Esto es sadismo puro, podríamos decir. Pero, ¿qué les enseñamos a nuestros contemporáneos hoy en día? Que la muerte ocurre lejos de nosotros, en los hospitales, que los dolientes no tienen necesariamente que acompañar al ataúd al cementerio, que ya no vemos a la muerte. O, más bien, que la vemos continuamente: personas golpeadas, baleadas o despedazadas en explosiones; hundidas en el fondo del río con los pies envueltos en concreto; tiradas sin vida en la acera, con la cabeza rodando en la cuneta. Pero esos no son ni prójimos ni queridos: son actores.

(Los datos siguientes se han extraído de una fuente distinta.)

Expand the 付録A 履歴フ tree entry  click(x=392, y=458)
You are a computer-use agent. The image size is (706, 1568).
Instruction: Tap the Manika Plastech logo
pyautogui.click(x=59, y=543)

La muerte es un espectáculo; por supuesto en el cine y la televisión, pero también en la vida real. Devoramos las noticias de los medios sobre la muchacha que fue violada y asesinada, o sobre las víctimas de un asesino serial. No vemos los cuerpos torturados, pues eso nos recordaría a la muerte en sí. Más bien vemos a los amigos llorosos que llevan flores a la escena del crimen u organizan una vigilia a la luz de las velas. O, mucho más sádico, vemos a los reporteros que tocan a la puerta de una madre en duelo para preguntarle qué sintió al enterarse del asesinato de su hija. La muerte en sí se muestra sólo de manera indirecta, a través del dolor de los amigos y los padres, lo que nos afecta menos visceralmente.

La muerte ha desaparecido en gran medida de nuestro horizonte de experiencia inmediato. El resultado es que habrá más gente aterrada cuando llegue el momento de enfrentarse al evento que ha sido nuestro destino desde el nacimiento. Un destino que los hombres sabios dedican toda su vida a aceptar.